Dataset entries
--- --- ---

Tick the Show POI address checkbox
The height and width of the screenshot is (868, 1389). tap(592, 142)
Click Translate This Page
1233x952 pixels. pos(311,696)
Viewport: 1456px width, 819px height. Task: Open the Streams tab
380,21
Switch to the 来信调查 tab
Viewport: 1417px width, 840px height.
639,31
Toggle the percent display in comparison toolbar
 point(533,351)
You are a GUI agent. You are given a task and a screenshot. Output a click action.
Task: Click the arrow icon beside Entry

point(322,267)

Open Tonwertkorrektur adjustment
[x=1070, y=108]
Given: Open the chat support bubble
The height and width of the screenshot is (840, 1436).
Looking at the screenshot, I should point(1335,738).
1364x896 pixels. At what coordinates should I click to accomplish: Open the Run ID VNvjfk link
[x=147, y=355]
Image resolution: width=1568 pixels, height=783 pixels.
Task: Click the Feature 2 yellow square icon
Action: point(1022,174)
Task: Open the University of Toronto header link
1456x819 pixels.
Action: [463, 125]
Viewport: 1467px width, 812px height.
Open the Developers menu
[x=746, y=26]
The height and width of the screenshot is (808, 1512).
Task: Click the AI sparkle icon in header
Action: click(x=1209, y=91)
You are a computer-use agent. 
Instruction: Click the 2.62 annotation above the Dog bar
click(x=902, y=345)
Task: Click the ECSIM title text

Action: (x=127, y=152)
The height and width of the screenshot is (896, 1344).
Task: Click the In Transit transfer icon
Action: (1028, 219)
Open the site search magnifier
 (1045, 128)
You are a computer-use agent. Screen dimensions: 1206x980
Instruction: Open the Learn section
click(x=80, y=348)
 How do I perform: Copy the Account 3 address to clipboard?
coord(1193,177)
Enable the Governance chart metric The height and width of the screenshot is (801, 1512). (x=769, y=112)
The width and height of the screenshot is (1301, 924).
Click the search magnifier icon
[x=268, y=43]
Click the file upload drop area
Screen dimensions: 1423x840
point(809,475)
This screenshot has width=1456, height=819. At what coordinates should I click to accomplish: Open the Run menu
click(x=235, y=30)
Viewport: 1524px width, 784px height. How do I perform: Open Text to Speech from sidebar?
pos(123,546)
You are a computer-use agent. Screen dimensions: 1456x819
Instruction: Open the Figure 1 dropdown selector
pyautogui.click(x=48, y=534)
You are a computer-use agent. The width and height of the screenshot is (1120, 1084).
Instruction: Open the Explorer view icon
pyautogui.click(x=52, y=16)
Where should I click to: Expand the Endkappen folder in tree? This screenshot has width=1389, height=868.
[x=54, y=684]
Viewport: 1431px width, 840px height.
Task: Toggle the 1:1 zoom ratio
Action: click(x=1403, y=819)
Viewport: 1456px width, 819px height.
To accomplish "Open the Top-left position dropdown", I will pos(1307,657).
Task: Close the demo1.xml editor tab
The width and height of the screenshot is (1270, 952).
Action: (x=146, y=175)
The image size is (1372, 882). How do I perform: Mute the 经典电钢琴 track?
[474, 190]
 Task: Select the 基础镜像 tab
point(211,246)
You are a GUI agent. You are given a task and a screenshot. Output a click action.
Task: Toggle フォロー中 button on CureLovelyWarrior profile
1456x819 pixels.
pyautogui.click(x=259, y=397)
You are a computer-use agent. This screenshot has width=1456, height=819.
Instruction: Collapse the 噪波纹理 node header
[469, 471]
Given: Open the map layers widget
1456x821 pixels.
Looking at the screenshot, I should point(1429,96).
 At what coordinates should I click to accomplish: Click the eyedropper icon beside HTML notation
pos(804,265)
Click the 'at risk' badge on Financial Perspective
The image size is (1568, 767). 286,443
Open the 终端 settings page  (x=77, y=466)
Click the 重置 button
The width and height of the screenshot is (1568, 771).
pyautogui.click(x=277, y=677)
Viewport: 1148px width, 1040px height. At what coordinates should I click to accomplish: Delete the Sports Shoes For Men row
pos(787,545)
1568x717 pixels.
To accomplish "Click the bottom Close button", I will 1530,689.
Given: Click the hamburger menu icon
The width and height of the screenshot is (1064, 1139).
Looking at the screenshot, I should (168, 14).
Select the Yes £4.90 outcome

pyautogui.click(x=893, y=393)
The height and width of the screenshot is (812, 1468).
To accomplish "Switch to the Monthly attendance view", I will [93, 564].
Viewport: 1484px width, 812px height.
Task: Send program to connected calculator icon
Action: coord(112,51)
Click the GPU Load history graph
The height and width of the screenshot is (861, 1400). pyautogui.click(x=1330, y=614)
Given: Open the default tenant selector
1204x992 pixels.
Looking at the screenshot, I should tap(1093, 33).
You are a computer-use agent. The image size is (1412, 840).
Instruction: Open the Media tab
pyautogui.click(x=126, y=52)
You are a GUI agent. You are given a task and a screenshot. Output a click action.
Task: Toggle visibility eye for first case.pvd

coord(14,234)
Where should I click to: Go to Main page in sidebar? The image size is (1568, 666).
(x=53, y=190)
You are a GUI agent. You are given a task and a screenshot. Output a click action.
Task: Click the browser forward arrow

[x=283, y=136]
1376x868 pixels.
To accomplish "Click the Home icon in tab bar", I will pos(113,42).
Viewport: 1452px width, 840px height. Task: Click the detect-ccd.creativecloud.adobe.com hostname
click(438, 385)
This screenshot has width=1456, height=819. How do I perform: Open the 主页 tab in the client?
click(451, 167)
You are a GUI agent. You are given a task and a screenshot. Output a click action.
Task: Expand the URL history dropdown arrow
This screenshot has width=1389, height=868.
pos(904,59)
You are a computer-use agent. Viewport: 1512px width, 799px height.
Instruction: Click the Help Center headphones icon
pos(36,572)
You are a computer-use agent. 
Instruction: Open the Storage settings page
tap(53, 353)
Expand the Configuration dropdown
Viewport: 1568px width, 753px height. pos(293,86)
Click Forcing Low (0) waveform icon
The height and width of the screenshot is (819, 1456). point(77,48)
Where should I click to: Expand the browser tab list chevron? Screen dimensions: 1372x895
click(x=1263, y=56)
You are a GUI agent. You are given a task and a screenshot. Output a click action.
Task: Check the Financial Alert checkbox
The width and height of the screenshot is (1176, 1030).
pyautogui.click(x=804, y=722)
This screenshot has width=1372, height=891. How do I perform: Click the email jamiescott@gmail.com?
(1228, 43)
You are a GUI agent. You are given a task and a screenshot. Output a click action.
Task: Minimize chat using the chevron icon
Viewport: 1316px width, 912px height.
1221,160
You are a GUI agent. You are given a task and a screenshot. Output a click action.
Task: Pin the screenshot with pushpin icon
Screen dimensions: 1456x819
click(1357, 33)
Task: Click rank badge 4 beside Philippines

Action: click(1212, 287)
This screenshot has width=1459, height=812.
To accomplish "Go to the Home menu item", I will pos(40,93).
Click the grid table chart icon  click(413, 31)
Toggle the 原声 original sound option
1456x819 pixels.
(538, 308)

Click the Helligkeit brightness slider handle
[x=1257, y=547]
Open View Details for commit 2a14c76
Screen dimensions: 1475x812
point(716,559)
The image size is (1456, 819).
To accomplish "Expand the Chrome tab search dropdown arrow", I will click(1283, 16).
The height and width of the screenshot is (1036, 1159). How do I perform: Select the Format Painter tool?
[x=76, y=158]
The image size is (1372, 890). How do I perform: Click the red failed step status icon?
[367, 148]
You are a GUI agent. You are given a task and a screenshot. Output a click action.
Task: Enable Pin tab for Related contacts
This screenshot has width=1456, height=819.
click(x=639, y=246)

--- --- ---

Out of the data above, give again only the lines starting at the one holding "The width and height of the screenshot is (1568, 771)." and ending at the one holding "The height and width of the screenshot is (812, 1468).", unchanged.

_Answer to the exercise_
The width and height of the screenshot is (1568, 771).
pyautogui.click(x=277, y=677)
Viewport: 1148px width, 1040px height. At what coordinates should I click to accomplish: Delete the Sports Shoes For Men row
pos(787,545)
1568x717 pixels.
To accomplish "Click the bottom Close button", I will 1530,689.
Given: Click the hamburger menu icon
The width and height of the screenshot is (1064, 1139).
Looking at the screenshot, I should (168, 14).
Select the Yes £4.90 outcome

pyautogui.click(x=893, y=393)
The height and width of the screenshot is (812, 1468).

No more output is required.